Cissy nodded, tragically; mouth full of chocolate.
“That’s fair, I suppose.” Caroline was judicious. “In Europe, the bride brings the money while the husband provides the title, the name and the castle. There is a castle?”
“In Poland .” Cissy sighed. “He doesn’t love me, you know.”
“Then why marry him?”
“Mother wants me to be a countess. Father will pay, of course. But it’s very un-American, buying a husband.”
“It may be un-American but Americans do it all the time. Look at Harry Lehr and the poor Drexel girl. Or read your uncle’s paper, or mine, or-if you’re really innocent-any of Mr. Hearst’s. It’s common.”
“Common!” Cissy looked as if she might burst into tears. “I wish,” she said unexpectedly, “I had your mouth.”
“I’ll give it to you, on your wedding day-in the form of a kiss,” added Caroline, uneasily aware that she was now the recipient of a “crush.”
Marguerite Cassini joined them, leaving, unwisely, thought Caroline, Nick Longworth to the predatory Alice, who had her father’s need to be always the center of attention. She was capable of marrying anyone, if she thought that that was the only way of gaining everyone’s complete attention. Of the Republican dollar princesses, Alice was the most interesting, and the most doomed, Caroline decided, to unhappiness.
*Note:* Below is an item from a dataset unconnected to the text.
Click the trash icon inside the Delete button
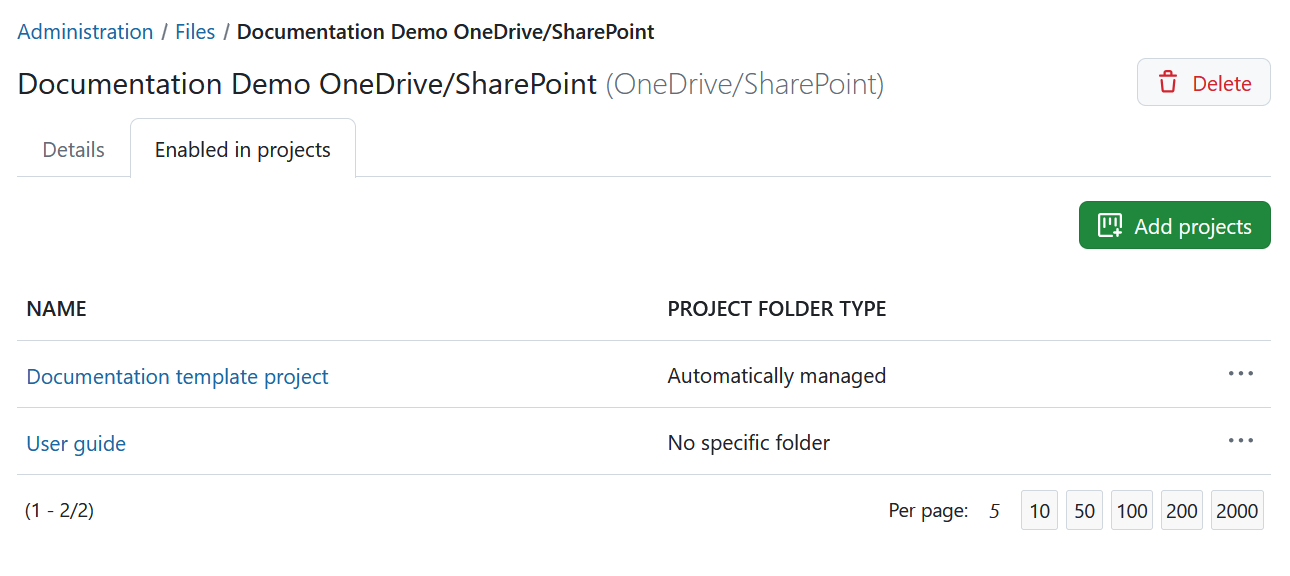1290x576 pixels. coord(1168,83)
It was all very well to be the most famous girl in the United States, but then, more soon than late, all-powerful presidents turned into obscure ex-presidents, while glamorous girls became women, wives, mothers, forgotten. She could not imagine Alice old; it would be against nature. Meanwhile, the beautiful Cassini was consoling Cissy, with countessly wisdom. “The family is a great one-for Poland, of course. And his best friend is very close to us, Ivan von Rubido Zichy, who says Joseph is over the heels head in love with you!”
“These names sound,” said Caroline, “like characters in The Prisoner of Zenda .”
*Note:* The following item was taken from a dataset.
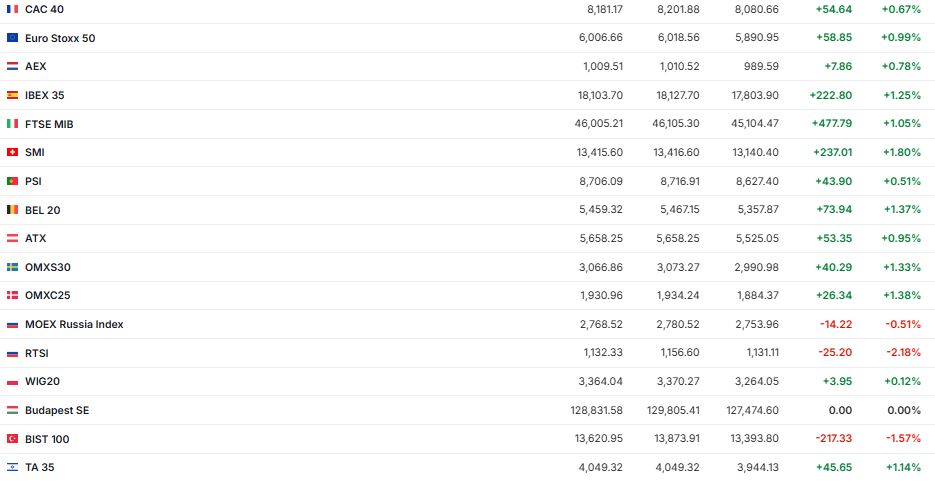This screenshot has height=481, width=935.
Task: Click the Spain flag icon beside IBEX 35
Action: click(x=12, y=95)
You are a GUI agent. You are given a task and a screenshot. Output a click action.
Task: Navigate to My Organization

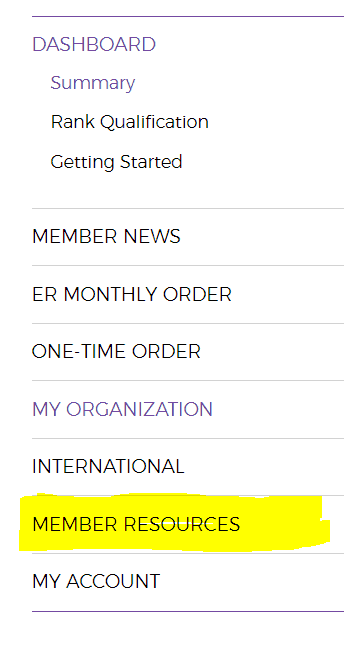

“You are so literary,” said Marguerite, disapprovingly. “You must get it from having to read all those newspapers.”
“ My White House marriage will be the first since poor Julia Grant married Prince Cantacuzene.” Alice hurled herself at center stage.
“Nellie Grant, Julia’s mother, was married in the White House.” Longworth was languidly pedantic. “That was the last White House marriage. Julia was married in Newport…”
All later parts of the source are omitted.